Case ID: tc_18/html/0540-01.html
Source: Caselaw Access Project
Author: {"author": "Black, Judge:\n    ", "license": "Public Domain", "url": "https://static.case.law/"}
Date Created: 2024-08-24T03:29:51.129683

M. D. Harrison and Lola Harrison, Petitioner, v. Commissioner of Internal Revenue, Respondent.
    Docket No. 22115.
    Promulgated June 17, 1952.
    
      Noble Freemon, Jr., Esq., for the petitioners.
    
      William W. Oliver, Esq., for the respondent.
   OPINION.

Black, Judge:

There is no dispute between the parties as to the gross income of petitioners in the year 1946. The Commissioner has not questioned the correctness of petitioners’ gross income as reported on their joint return. On that joint return, petitioners not only claimed their own personal exemptions but also claimed credit for four dependents. By making these claims petitioners’ return as filed showed no tax due. The Commissioner in his audit of the return disallowed the claim for credit of four dependents and that resulted in the deficiency which has been determined.

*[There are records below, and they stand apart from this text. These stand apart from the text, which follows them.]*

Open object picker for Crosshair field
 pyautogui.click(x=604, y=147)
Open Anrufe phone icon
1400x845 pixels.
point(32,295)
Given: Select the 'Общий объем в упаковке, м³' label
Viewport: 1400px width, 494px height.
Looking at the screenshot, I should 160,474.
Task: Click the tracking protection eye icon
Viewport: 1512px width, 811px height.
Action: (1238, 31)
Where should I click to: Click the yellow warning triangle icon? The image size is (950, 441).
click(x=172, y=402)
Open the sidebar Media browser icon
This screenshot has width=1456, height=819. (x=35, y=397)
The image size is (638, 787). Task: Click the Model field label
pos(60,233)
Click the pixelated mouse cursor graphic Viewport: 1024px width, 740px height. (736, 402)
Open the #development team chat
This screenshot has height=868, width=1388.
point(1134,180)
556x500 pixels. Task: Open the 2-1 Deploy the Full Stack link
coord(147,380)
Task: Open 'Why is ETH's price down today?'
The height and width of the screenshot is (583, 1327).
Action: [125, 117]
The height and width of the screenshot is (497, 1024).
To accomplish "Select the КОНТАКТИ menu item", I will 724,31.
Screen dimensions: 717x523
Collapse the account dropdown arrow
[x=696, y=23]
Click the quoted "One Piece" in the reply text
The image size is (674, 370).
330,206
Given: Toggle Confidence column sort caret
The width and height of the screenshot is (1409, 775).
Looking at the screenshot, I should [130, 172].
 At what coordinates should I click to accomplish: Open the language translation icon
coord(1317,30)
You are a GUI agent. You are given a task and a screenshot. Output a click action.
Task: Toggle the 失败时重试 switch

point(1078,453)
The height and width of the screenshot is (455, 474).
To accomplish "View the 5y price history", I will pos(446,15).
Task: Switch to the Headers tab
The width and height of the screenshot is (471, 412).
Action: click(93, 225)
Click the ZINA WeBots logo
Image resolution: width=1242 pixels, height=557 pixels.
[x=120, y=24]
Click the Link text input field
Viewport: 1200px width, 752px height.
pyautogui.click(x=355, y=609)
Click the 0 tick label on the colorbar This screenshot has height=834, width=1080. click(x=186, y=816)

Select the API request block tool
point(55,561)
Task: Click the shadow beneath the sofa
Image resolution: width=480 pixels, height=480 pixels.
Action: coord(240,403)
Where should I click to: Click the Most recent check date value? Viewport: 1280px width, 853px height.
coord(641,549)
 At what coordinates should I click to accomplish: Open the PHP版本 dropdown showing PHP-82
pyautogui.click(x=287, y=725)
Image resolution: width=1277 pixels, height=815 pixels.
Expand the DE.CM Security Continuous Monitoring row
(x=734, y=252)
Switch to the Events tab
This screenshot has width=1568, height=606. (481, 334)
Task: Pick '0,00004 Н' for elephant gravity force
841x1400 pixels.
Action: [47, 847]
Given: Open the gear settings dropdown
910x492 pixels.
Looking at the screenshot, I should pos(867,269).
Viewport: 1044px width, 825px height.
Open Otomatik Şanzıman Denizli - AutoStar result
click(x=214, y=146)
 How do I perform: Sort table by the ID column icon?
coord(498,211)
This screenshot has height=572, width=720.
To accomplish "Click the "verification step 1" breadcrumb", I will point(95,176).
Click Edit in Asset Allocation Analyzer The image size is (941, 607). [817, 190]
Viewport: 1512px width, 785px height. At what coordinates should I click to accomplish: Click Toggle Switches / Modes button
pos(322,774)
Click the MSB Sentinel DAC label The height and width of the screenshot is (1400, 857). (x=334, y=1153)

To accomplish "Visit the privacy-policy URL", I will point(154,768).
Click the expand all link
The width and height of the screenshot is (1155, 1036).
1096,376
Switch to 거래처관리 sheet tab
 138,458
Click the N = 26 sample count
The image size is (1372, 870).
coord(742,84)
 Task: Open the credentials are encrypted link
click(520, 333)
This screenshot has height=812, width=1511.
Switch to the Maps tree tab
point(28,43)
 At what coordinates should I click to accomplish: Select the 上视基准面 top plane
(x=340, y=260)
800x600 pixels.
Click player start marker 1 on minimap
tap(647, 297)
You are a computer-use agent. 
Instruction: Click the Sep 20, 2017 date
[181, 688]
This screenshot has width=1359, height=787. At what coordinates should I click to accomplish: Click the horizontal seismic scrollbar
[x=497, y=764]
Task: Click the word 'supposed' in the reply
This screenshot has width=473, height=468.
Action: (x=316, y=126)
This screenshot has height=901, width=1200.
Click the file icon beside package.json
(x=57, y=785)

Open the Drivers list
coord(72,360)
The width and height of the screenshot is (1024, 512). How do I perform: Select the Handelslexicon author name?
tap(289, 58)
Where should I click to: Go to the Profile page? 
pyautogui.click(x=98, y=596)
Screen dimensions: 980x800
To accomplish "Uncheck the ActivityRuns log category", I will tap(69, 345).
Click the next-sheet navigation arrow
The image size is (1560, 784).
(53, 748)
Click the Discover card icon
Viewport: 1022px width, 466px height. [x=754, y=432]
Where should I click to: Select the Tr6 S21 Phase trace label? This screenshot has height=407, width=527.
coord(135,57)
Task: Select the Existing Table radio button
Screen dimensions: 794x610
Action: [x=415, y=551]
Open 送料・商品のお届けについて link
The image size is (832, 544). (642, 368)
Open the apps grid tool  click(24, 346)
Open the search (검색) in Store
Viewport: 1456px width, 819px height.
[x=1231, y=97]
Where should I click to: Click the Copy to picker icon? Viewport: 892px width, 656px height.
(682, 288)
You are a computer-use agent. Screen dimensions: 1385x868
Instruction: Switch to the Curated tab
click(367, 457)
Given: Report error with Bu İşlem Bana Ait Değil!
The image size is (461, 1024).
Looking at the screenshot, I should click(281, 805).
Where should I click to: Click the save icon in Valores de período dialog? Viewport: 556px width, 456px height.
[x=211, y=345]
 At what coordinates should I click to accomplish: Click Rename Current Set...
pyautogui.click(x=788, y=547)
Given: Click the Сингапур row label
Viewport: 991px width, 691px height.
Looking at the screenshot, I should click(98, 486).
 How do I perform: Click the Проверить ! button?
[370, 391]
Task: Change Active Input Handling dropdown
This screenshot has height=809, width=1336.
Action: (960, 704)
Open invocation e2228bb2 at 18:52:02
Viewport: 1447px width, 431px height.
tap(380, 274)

Petitioners filed a petition for review and in that petition assigned the three errors which we have enumerated in our preliminary statement as A, B, and C. These assignments of error petitioners had a right to make although petitioners claimed no such deductions on the original joint return which they filed. Respondent does not contend that petitioners do not have a right to make these assignments of error.

As we have already stated, the parties have stipulated the depreciation deduction which petitioners are entitled to receive and that issue is no longer in the case.

As to petitioners’ assignment of error B, we think the evidence sustains petitioners’ claim. Mrs. T. C. Crowder was the mother of petitioner Lola Harrison. After the death of Mrs. Crowder’s husband in 1945, she went to live with petitioners and she lived with them throughout the year 1946. Mrs. Crowder was 87 years of age, she had no income and petitioners furnished her entire support in 1946. Under these circumstances she was clearly a dependent of petitioners during the year 1946, and we so hold. Deduction should be allowed petitioners in accordance with this holding.

Assignment of Error G.

Under this assignment of error petitioner claims as deductions for ordinary and necessary business expenses, $665 which he claims to have expended in 1946 for food and clothing and other expenses on account of four foster sons who were living with petitioners in 1946. Petitioners claim this deduction under the following provisions of the Code:

SEC. 23. DEDUCTIONS PROM GROSS INCOME.
In computing net income there shall be allowed as deductions:
(a) Expenses.—
(1) Trade or business expenses.—
(A) In general. — All the ordinary and necessary expenses paid or incurred during the taxable year in carrying on any trade or business, including a reasonable allowance for salaries or other compensation for personal services actually rendered; * * *

Respondent contends that the alleged expenses are not deductible as ordinary and necessary business expenses but that such expenditures were for personal, living, or family expenses and are not deductible by reason of the prohibition contained in section 24 of the Code, which reads:

SEC. 24. ITEMS NOT DEDUCTIBLE.
(a) General Rule. — In computing net income no deductions shall in any case be allowed in respect of—
(1) Personal, living, or family expenses, except extraordinary medical expenses deductible under section 23 (x);

We think respondent must be sustained. Personal, living, and family expenses are not deductible even though somewhat related to one’s occupation or the production of income. See Ralph D. Hubbard, 4 T. C. 121. It seems clear from the evidence in this case that the cost of food and clothing for the four children named in our findings of fact was primarily a personal or family type expense, with the business advantage only incidental. The petitioners did not hire the children as employees but, on the contrary, took them from the orphanage under the agreement that they would be taken into petitioners’ home and would be cared for as if they were petitioners’ own children. No salary was paid to them and the children did work around the house, dairy farm, and garden as other children would ordinarily do under similar conditions. The petitioner was entitled to their services “just like any other parent raising children,” and the right to services was incidental to the agreement to assume a “family expense,” section 24 (a) (1), by taking care of the children “as one of the members of the family.”

The evidence is to the effect that petitioners treated these four foster sons well and their action in taking them into their home, caring for them, teaching them how to work, sending them to school, and things of that sort, was altogether admirable, we think, and they are to be commended for it. We do not think, however, that the $665 estimated expenditures by petitioner are deductible as ordinary and necessary business expenses of petitioners’ farming business. If the four children had been petitioners’ adopted children petitioners would have been entitled to four dependency deductions as they claimed on their original joint return. But it turns out that they were not adopted children, and, therefore, the Commissioner’s action in disallowing the deduction for these four alleged dependents is sustained.

For reasons we have already given above, we cannot sustain petitioners’ assignment of error C to the effect that the Commissioner should have allowed a deduction of $665 as ordinary and necessary expenses because of expenditures which petitioners made in 1946 in the care and keeping of these four children in their home.

Decision will be entered under Rule 50.